◆ PROBLEM TO WORK ON:
Among the lines of the material below, how many carry the word "image"? Only the number is wanted.

◆ EXERCISE DATA:
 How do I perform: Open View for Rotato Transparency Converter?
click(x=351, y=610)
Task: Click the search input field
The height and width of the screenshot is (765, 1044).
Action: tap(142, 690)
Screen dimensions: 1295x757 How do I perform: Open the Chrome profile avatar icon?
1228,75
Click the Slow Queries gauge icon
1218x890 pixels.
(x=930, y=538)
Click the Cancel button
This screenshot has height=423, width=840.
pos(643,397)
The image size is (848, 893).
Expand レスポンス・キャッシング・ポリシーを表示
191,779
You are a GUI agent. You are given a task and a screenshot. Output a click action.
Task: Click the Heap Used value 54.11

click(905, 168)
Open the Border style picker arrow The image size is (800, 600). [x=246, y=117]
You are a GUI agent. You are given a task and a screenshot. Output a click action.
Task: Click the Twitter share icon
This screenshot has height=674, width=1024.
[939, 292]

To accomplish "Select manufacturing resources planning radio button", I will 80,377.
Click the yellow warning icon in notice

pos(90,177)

◆ TASK RESPONSE:
2